CEOs seem to recognize its importance, and, as Stein notes, 80 percent of them today believe their brands deliver an exceptional customer experience. However, just eight percent of customers agree with that.

It’s not hard to find brand experience examples on either end of the pendulum — from the simplicity of Amazon’s online user interface to the appalling customer service and wait time at the Starbucks in Terminal 2 at St. Louis Lambert International Airport to the consistent end-to-end customer focus of every aspect of Southwest Airlines’ operations.

So if there is a wide gap and corporate America simply can’t get its shit together, beyond Southwest Airlines, where should leaders look for examples to help them rebound and improve? What brands or companies are really doing customer experience the right way?

Try weed. No, not my front yard. I mean marijuana. No, seriously.

If you are having a customer experience problem, visit a marijuana dispensary — even if you don’t want to purchase products — in any one of the 11 U.S. states where THC is legalized for recreational use like Colorado or California or Nevada and even Guam. I hear (ahem) they are remarkable examples of high quality customer experience and most share a few common characteristics:

Kindness: Who doesn’t want a kind human being to welcome them when walking into a store? And as you must show identification, most greet you immediately — and always kindly — as they check your ID and send you to a clerk or help you themselves depending on the size of the dispensary.

Knowledge: If you ever want to learn about marijuana, just speak with a clerk in a dispensary. Not only are they remarkably knowledgeable about the products they sell — they can put Apple store employees to shame, which is a high bar — but they do it with great patience and kindness, even if you’re that annoying customer who asks 98 questions the rest of us hate.
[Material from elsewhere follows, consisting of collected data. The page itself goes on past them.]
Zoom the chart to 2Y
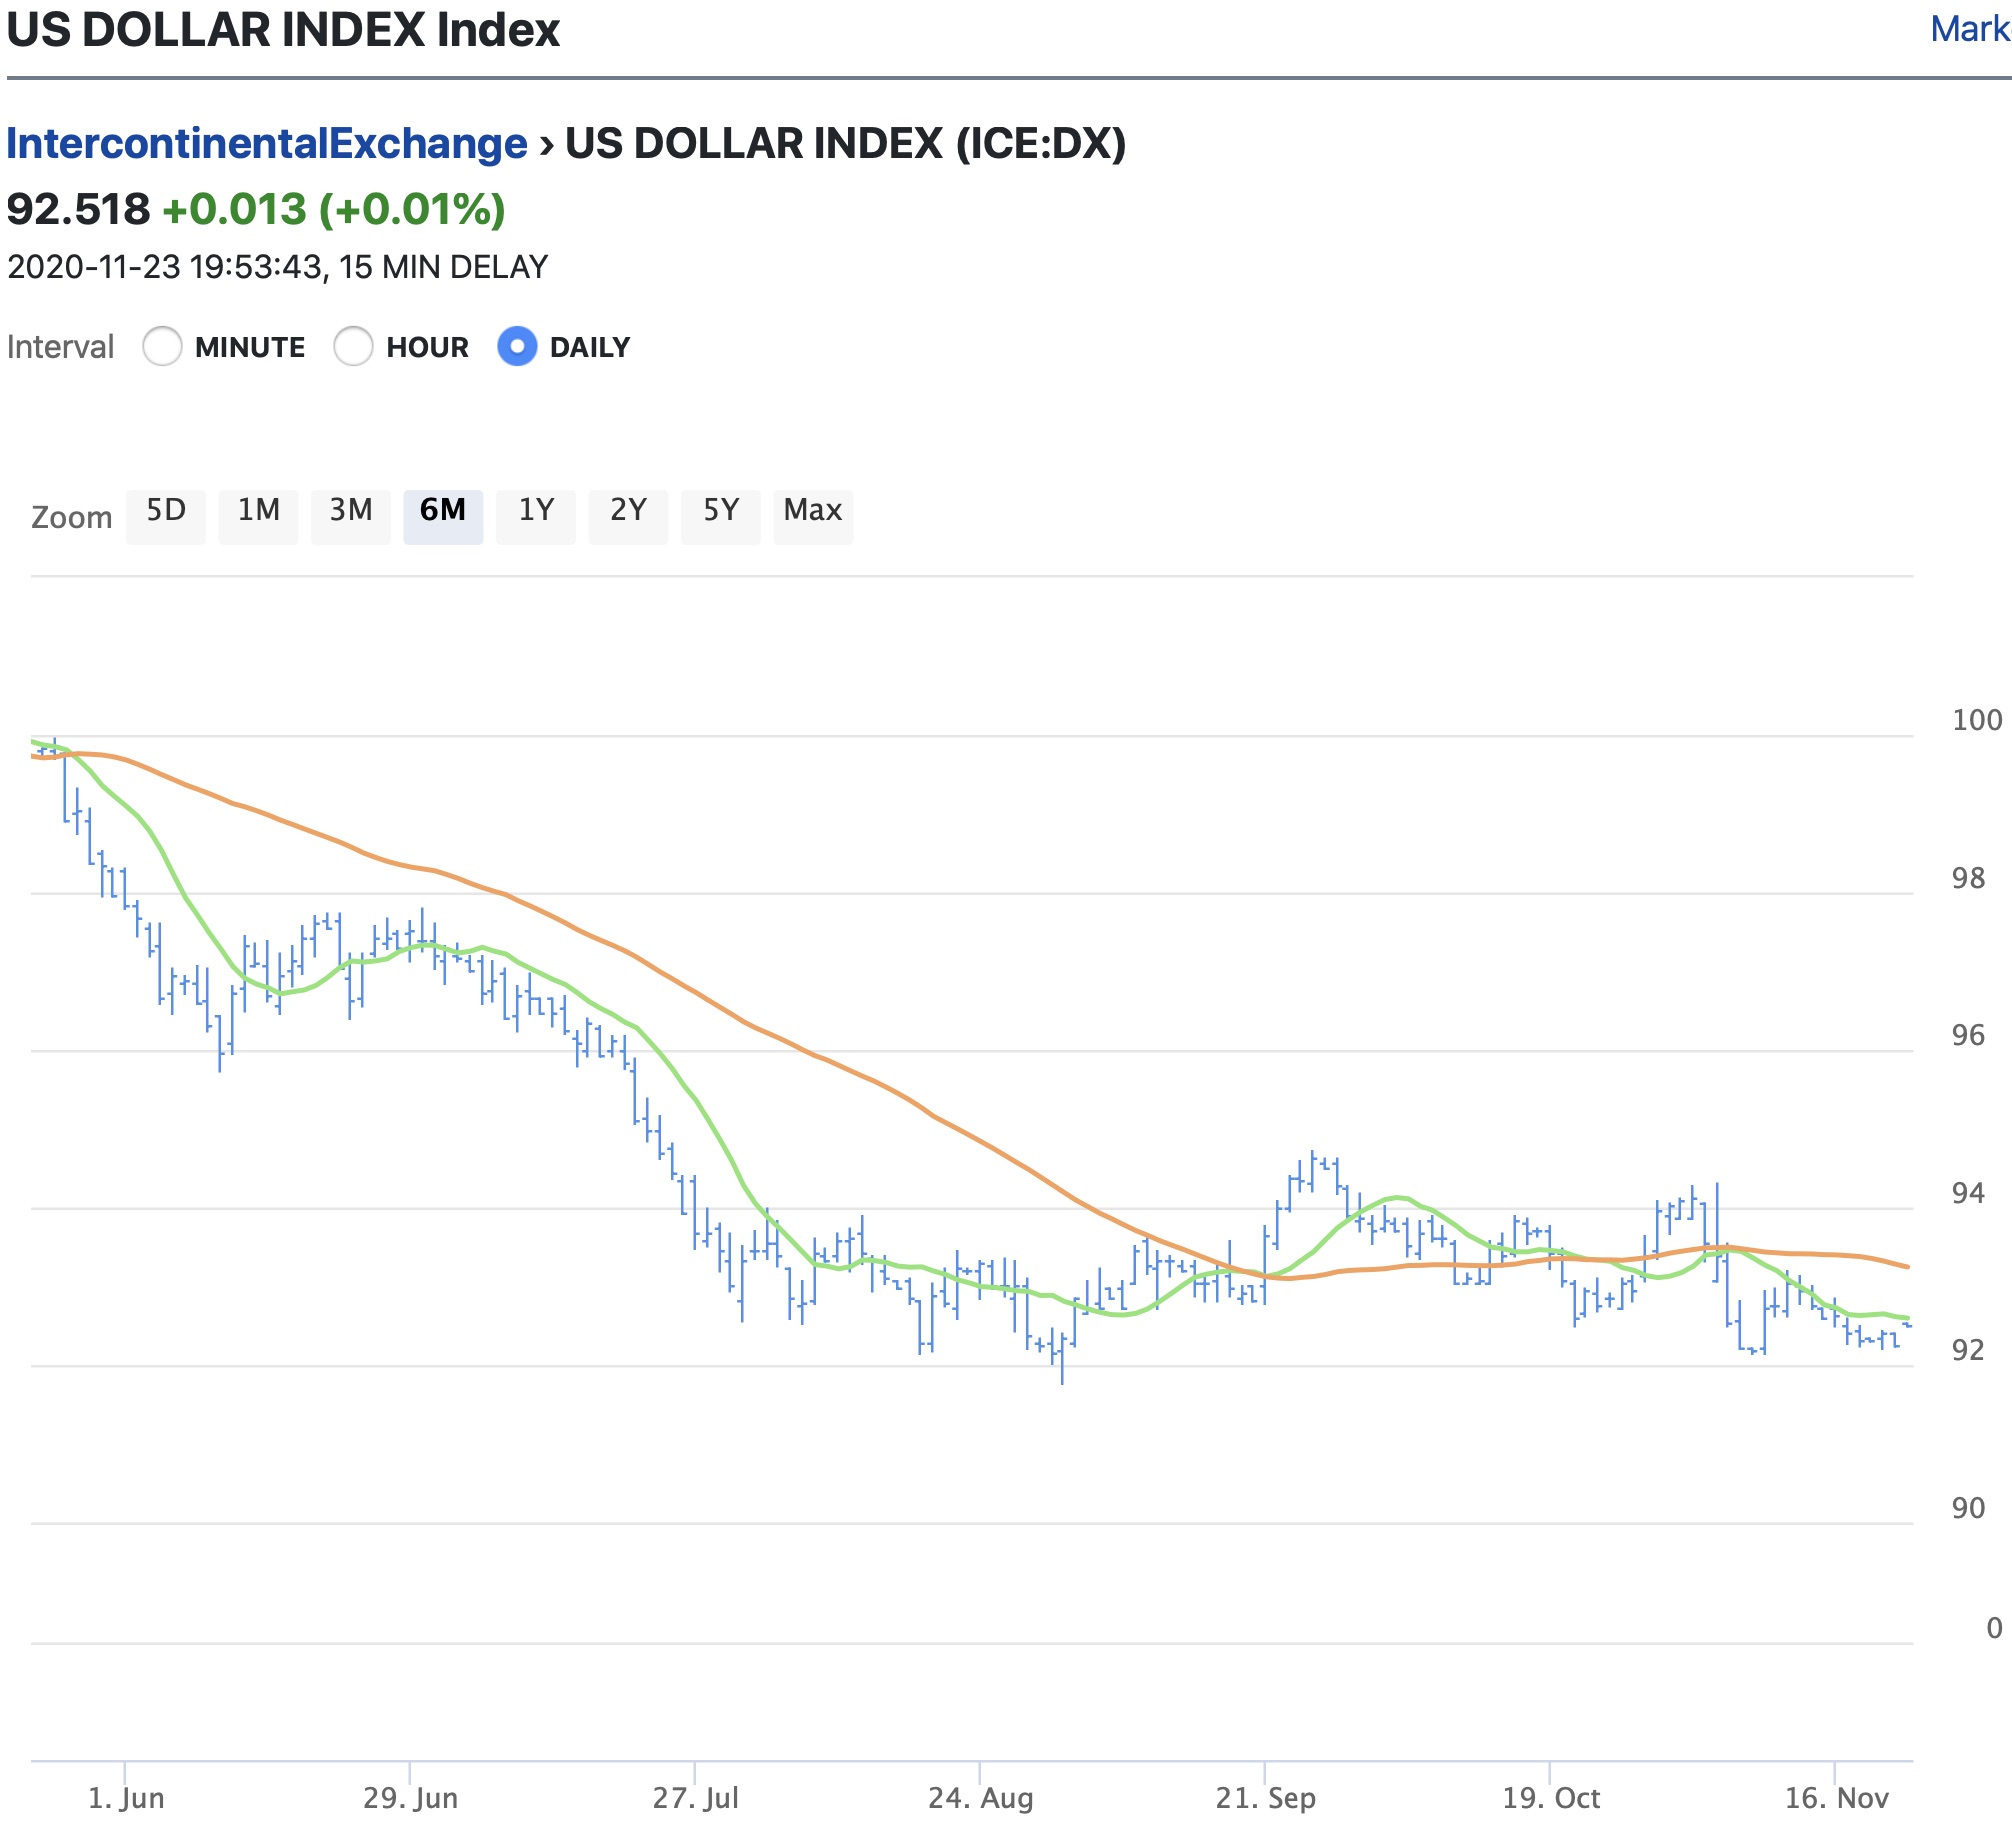The width and height of the screenshot is (2012, 1824). tap(628, 511)
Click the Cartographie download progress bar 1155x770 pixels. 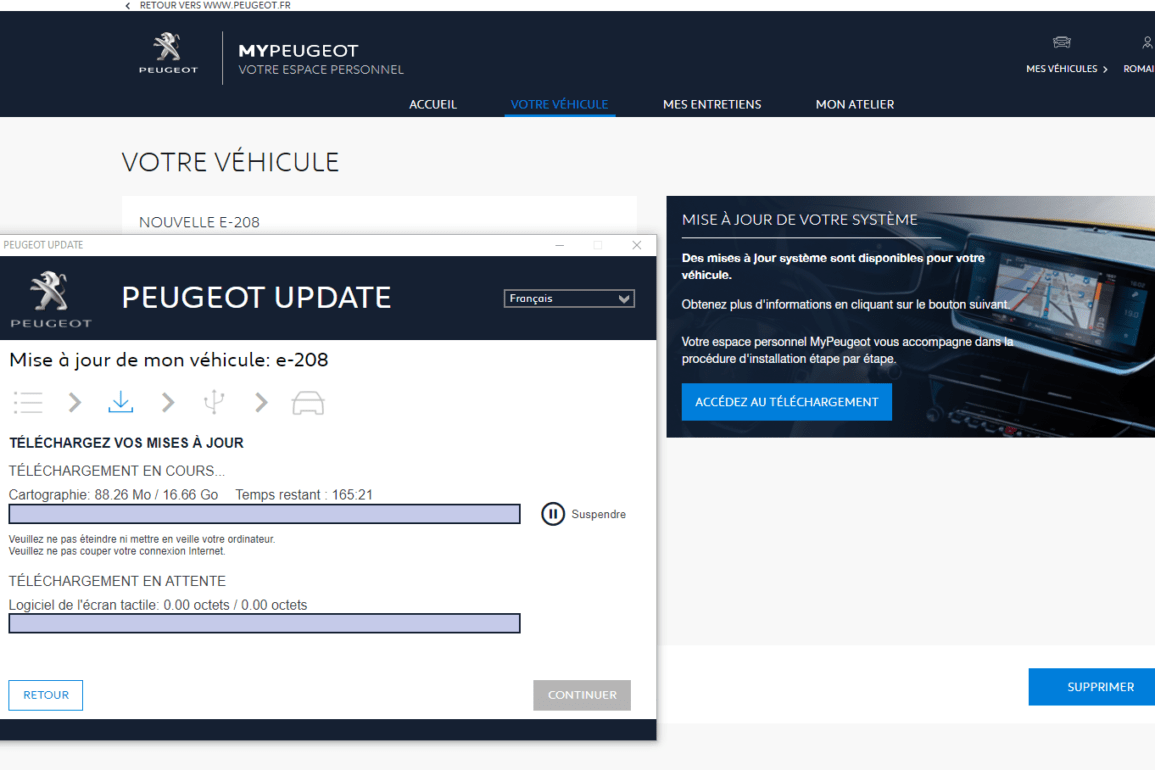[x=264, y=514]
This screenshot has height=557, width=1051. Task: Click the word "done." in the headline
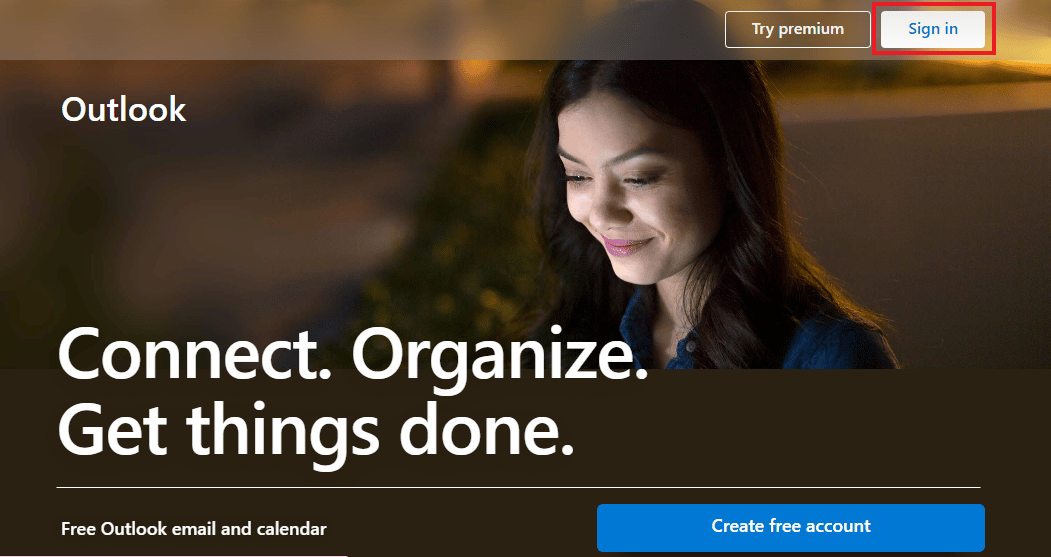pos(487,427)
Efficiency: The former CEO of the pioneering indoor retail mapping platform aisle411 used to tell me that consumers want to come into a store and “get in, get out and get on with their lives.” And typically you can spend as much or as little time as you need in a dispensary while getting exactly what you need. The employees are simply so well versed in what they are selling and they do it with great kindness, the process is efficient.

If you’re the CEO of The Gap (and I’m not really calling you out, Art Peck, your company was just the first retail brand that jumped into my head), go on a fact-finding mission to a marijuana dispensary. No, seriously, do it. You’ll thank me, and if you want, pick up some Willie’s Reserve while you’re there. I hear (ahem) it’s a quality product.